Read the listing and extract each line that includes the word "notification".

__Supplied information__.
++++++++

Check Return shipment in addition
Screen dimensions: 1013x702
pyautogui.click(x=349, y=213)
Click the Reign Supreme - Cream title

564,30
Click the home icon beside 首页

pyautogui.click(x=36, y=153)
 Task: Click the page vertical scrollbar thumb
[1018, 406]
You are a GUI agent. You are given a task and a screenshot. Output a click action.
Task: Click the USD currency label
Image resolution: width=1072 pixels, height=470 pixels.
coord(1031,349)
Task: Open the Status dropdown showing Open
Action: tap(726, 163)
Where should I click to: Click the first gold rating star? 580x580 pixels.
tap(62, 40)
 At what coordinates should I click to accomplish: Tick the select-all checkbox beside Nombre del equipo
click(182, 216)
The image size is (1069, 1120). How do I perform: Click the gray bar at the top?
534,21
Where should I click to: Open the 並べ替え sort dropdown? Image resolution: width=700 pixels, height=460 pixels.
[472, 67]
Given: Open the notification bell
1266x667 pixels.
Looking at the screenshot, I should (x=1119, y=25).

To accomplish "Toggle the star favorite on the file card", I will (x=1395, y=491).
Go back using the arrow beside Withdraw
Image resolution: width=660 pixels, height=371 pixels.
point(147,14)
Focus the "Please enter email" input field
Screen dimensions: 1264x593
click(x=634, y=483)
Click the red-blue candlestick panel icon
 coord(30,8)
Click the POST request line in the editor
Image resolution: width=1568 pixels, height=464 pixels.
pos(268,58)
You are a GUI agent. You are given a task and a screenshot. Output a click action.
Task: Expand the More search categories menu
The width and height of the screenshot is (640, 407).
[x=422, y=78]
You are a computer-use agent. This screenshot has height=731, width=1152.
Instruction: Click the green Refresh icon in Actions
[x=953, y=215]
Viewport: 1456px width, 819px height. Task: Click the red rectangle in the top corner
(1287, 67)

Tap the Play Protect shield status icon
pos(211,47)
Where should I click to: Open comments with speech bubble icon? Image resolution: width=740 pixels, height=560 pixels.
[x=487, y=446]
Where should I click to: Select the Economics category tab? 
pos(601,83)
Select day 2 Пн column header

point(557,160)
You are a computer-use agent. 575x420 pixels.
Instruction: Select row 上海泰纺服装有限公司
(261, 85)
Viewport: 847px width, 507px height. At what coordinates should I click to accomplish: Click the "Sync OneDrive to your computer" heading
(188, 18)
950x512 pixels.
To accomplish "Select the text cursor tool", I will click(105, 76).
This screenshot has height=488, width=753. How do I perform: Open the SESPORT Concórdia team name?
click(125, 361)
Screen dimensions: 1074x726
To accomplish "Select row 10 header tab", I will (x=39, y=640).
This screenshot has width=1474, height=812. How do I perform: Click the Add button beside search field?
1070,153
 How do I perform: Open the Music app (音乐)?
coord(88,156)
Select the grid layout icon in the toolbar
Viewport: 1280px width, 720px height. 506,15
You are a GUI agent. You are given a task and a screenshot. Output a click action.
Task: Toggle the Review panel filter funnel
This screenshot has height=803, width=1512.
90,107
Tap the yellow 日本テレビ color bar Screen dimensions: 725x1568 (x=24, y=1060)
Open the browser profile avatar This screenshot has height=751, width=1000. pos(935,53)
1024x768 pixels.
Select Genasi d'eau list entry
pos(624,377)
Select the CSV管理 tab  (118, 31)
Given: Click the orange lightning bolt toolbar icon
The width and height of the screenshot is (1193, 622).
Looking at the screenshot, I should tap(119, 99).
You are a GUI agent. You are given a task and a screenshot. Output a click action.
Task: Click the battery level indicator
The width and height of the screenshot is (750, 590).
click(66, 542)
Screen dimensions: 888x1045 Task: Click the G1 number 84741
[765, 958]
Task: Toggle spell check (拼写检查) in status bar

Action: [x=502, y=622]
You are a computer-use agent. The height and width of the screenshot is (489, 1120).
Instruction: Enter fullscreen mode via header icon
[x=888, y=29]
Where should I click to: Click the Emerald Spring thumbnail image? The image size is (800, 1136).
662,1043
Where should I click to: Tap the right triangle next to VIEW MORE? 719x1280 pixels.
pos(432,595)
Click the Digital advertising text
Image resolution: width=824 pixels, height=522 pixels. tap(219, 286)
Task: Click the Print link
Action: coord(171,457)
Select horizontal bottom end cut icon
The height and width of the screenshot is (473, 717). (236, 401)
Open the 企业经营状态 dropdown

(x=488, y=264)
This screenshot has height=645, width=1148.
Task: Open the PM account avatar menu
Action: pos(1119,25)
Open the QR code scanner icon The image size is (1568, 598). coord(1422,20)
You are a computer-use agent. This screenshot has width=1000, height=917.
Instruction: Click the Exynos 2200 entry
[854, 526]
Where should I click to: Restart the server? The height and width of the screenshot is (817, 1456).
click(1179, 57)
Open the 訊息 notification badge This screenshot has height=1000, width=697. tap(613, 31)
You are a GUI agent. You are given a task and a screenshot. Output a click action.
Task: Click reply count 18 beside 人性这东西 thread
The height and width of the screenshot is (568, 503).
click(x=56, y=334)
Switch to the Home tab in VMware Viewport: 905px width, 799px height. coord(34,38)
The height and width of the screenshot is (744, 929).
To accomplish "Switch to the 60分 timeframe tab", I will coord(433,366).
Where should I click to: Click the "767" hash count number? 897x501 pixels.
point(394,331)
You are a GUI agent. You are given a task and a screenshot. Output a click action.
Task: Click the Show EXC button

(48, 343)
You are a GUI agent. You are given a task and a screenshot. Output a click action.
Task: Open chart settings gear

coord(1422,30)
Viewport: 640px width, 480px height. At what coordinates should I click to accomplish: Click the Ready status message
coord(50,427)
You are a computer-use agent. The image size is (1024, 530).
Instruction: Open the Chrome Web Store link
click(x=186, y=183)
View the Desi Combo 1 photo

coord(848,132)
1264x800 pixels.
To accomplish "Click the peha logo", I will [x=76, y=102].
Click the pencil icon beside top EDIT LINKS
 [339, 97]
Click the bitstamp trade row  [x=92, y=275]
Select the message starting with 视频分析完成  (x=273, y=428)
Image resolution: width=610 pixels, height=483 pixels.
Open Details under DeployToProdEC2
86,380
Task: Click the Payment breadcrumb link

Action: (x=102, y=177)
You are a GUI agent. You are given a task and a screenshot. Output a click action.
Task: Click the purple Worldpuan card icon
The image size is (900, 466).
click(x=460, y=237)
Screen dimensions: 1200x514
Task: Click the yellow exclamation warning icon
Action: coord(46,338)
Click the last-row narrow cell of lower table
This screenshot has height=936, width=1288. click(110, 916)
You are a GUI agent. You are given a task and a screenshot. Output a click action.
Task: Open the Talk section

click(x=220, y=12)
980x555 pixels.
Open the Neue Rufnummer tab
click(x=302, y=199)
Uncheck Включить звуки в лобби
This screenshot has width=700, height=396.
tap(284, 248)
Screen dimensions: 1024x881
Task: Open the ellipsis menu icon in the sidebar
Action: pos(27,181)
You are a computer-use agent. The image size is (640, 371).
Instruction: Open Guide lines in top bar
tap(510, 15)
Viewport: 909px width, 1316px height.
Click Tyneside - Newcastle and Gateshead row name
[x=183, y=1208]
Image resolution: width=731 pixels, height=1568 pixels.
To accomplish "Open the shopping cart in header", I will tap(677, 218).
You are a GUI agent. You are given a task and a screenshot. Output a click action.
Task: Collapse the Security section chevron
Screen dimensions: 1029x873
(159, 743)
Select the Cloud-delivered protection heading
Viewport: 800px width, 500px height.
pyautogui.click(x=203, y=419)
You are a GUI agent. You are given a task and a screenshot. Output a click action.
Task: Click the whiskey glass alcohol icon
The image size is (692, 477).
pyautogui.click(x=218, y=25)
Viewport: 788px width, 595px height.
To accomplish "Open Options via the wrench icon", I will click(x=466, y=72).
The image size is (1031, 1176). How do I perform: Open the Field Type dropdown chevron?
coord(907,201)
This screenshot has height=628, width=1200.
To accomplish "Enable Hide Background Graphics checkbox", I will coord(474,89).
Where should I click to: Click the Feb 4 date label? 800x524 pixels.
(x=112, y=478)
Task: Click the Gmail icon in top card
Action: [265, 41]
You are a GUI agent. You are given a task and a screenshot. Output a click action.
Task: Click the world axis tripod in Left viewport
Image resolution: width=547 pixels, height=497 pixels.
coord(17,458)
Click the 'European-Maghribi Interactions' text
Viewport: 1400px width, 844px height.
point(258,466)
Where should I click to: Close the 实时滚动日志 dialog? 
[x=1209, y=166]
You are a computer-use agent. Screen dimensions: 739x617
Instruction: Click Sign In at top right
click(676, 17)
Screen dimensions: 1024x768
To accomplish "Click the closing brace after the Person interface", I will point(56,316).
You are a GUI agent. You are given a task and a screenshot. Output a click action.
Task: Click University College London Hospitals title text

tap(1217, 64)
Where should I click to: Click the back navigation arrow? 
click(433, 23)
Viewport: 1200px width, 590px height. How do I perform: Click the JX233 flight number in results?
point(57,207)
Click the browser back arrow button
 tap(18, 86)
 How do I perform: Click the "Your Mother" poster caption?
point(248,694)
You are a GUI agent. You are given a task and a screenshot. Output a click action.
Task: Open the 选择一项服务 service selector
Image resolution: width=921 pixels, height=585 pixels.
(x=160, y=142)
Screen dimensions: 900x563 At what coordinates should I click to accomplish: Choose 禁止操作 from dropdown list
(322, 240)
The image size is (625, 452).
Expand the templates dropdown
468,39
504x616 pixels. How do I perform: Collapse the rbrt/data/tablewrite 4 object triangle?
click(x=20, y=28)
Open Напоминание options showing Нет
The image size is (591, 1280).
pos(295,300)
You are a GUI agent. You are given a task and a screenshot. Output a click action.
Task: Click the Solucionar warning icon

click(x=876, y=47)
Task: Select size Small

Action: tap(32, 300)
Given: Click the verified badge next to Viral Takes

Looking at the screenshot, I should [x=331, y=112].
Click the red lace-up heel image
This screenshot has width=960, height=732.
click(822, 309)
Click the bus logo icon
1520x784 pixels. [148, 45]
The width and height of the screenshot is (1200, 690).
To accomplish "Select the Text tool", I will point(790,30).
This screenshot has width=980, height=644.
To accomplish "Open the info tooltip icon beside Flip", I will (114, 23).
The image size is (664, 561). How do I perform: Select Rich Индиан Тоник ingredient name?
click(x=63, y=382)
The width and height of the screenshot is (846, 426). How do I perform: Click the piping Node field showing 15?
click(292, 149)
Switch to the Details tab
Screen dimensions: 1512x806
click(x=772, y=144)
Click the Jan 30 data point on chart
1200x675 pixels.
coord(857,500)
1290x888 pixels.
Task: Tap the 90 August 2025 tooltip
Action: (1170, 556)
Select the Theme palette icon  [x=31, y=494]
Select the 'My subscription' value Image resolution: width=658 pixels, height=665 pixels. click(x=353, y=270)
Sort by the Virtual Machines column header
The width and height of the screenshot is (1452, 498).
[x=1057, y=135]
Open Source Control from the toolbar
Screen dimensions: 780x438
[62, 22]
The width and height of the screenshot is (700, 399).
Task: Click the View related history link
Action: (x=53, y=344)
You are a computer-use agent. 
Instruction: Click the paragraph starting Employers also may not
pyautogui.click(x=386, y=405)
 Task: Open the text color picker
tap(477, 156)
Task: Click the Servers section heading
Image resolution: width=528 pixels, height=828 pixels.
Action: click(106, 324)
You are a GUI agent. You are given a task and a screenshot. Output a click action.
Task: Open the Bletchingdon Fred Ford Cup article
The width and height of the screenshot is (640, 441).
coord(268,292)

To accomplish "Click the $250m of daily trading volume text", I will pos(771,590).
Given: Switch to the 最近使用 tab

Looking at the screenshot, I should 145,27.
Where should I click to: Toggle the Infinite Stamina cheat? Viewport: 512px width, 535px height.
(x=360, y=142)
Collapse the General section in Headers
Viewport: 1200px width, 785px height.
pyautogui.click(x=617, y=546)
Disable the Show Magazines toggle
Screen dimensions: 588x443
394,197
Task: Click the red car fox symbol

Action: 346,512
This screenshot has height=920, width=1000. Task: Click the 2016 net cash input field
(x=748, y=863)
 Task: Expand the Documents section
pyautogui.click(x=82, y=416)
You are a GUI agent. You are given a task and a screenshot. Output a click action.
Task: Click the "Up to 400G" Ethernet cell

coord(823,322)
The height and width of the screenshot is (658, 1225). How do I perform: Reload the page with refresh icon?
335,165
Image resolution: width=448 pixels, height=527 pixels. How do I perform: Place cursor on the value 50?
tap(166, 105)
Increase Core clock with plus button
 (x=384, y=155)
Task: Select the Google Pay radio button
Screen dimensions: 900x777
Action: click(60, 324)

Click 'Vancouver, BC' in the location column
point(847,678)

++++++++

__Solution to the problem__.
Given: Open the notification bell
Open the 訊息 notification badge This screenshot has height=1000, width=697. tap(613, 31)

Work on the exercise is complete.